:: Task to complete ::
Each entry below needs to be reproduced exactly as given.

:: Source records ::
◆ ◆ ◆ ◆ ◆ ◆ ◆

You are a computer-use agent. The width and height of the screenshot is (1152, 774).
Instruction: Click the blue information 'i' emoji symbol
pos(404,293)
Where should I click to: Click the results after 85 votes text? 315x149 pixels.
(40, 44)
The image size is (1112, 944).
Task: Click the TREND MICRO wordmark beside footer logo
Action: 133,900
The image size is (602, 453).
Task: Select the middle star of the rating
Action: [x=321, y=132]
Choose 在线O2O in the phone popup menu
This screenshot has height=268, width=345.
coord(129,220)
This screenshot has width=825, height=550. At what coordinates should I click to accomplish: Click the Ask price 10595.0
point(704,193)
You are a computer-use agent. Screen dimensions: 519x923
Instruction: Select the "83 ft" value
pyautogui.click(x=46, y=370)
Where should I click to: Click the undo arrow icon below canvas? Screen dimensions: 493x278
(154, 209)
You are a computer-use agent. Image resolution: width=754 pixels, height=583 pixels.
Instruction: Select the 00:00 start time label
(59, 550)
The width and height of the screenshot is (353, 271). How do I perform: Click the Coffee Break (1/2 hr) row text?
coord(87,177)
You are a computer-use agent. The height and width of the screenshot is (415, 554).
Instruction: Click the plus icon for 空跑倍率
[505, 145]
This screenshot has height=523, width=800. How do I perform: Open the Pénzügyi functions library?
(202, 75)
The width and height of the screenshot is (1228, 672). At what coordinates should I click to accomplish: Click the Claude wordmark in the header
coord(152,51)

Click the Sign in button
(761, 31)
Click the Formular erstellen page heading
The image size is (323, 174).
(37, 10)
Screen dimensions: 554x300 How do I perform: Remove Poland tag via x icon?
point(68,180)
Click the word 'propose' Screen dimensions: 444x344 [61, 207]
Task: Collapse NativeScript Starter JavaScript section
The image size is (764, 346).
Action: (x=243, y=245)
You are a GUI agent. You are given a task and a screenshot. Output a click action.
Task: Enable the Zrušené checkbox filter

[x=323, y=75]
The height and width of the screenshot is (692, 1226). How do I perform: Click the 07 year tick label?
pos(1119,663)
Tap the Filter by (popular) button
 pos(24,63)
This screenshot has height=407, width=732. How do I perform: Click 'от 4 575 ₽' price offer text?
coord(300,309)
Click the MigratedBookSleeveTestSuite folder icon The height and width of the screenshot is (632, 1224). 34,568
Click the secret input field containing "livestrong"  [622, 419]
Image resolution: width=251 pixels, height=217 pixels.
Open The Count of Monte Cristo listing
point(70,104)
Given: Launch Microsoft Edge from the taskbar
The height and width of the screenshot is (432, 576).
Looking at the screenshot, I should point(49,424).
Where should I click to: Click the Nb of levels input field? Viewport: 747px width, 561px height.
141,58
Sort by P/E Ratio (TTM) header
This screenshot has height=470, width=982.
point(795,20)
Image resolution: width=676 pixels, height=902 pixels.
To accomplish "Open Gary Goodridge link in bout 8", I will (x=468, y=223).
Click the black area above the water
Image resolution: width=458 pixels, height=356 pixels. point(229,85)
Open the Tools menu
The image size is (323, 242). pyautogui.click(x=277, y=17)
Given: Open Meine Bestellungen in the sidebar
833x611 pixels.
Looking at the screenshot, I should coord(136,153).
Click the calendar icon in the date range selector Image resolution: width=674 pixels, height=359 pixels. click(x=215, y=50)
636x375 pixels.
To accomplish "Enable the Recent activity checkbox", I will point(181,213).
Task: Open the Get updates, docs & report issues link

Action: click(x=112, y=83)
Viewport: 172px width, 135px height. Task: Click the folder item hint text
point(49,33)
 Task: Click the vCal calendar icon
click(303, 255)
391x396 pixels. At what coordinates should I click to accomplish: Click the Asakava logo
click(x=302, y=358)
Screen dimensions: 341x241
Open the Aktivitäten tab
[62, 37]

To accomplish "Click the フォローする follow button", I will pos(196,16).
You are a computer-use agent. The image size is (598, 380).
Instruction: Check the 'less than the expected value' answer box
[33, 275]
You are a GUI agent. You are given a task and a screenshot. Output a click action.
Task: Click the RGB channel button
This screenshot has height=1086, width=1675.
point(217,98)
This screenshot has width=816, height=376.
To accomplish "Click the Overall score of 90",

◆ ◆ ◆ ◆ ◆ ◆ ◆

:: Answer space ::
You are a computer-use agent. The width and height of the screenshot is (1152, 774).
Instruction: Click the blue information 'i' emoji symbol
pos(404,293)
Where should I click to: Click the results after 85 votes text? 315x149 pixels.
(40, 44)
The image size is (1112, 944).
Task: Click the TREND MICRO wordmark beside footer logo
Action: 133,900
The image size is (602, 453).
Task: Select the middle star of the rating
Action: [x=321, y=132]
Choose 在线O2O in the phone popup menu
This screenshot has height=268, width=345.
coord(129,220)
This screenshot has width=825, height=550. At what coordinates should I click to accomplish: Click the Ask price 10595.0
point(704,193)
You are a computer-use agent. Screen dimensions: 519x923
Instruction: Select the "83 ft" value
pyautogui.click(x=46, y=370)
Where should I click to: Click the undo arrow icon below canvas? Screen dimensions: 493x278
(154, 209)
You are a computer-use agent. Image resolution: width=754 pixels, height=583 pixels.
Instruction: Select the 00:00 start time label
(59, 550)
The width and height of the screenshot is (353, 271). How do I perform: Click the Coffee Break (1/2 hr) row text?
coord(87,177)
You are a computer-use agent. The height and width of the screenshot is (415, 554).
Instruction: Click the plus icon for 空跑倍率
[505, 145]
This screenshot has height=523, width=800. How do I perform: Open the Pénzügyi functions library?
(202, 75)
The width and height of the screenshot is (1228, 672). At what coordinates should I click to accomplish: Click the Claude wordmark in the header
coord(152,51)

Click the Sign in button
(761, 31)
Click the Formular erstellen page heading
The image size is (323, 174).
(37, 10)
Screen dimensions: 554x300 How do I perform: Remove Poland tag via x icon?
point(68,180)
Click the word 'propose' Screen dimensions: 444x344 [61, 207]
Task: Collapse NativeScript Starter JavaScript section
The image size is (764, 346).
Action: (x=243, y=245)
You are a GUI agent. You are given a task and a screenshot. Output a click action.
Task: Enable the Zrušené checkbox filter

[x=323, y=75]
The height and width of the screenshot is (692, 1226). How do I perform: Click the 07 year tick label?
pos(1119,663)
Tap the Filter by (popular) button
 pos(24,63)
This screenshot has height=407, width=732. How do I perform: Click 'от 4 575 ₽' price offer text?
coord(300,309)
Click the MigratedBookSleeveTestSuite folder icon The height and width of the screenshot is (632, 1224). 34,568
Click the secret input field containing "livestrong"  [622, 419]
Image resolution: width=251 pixels, height=217 pixels.
Open The Count of Monte Cristo listing
point(70,104)
Given: Launch Microsoft Edge from the taskbar
The height and width of the screenshot is (432, 576).
Looking at the screenshot, I should point(49,424).
Where should I click to: Click the Nb of levels input field? Viewport: 747px width, 561px height.
141,58
Sort by P/E Ratio (TTM) header
This screenshot has height=470, width=982.
point(795,20)
Image resolution: width=676 pixels, height=902 pixels.
To accomplish "Open Gary Goodridge link in bout 8", I will (x=468, y=223).
Click the black area above the water
Image resolution: width=458 pixels, height=356 pixels. point(229,85)
Open the Tools menu
The image size is (323, 242). pyautogui.click(x=277, y=17)
Given: Open Meine Bestellungen in the sidebar
833x611 pixels.
Looking at the screenshot, I should coord(136,153).
Click the calendar icon in the date range selector Image resolution: width=674 pixels, height=359 pixels. click(x=215, y=50)
636x375 pixels.
To accomplish "Enable the Recent activity checkbox", I will point(181,213).
Task: Open the Get updates, docs & report issues link

Action: click(x=112, y=83)
Viewport: 172px width, 135px height. Task: Click the folder item hint text
point(49,33)
 Task: Click the vCal calendar icon
click(303, 255)
391x396 pixels. At what coordinates should I click to accomplish: Click the Asakava logo
click(x=302, y=358)
Screen dimensions: 341x241
Open the Aktivitäten tab
[62, 37]

To accomplish "Click the フォローする follow button", I will pos(196,16).
You are a computer-use agent. The image size is (598, 380).
Instruction: Check the 'less than the expected value' answer box
[33, 275]
You are a GUI agent. You are given a task and a screenshot. Output a click action.
Task: Click the RGB channel button
This screenshot has height=1086, width=1675.
point(217,98)
This screenshot has width=816, height=376.
To accomplish "Click the Overall score of 90",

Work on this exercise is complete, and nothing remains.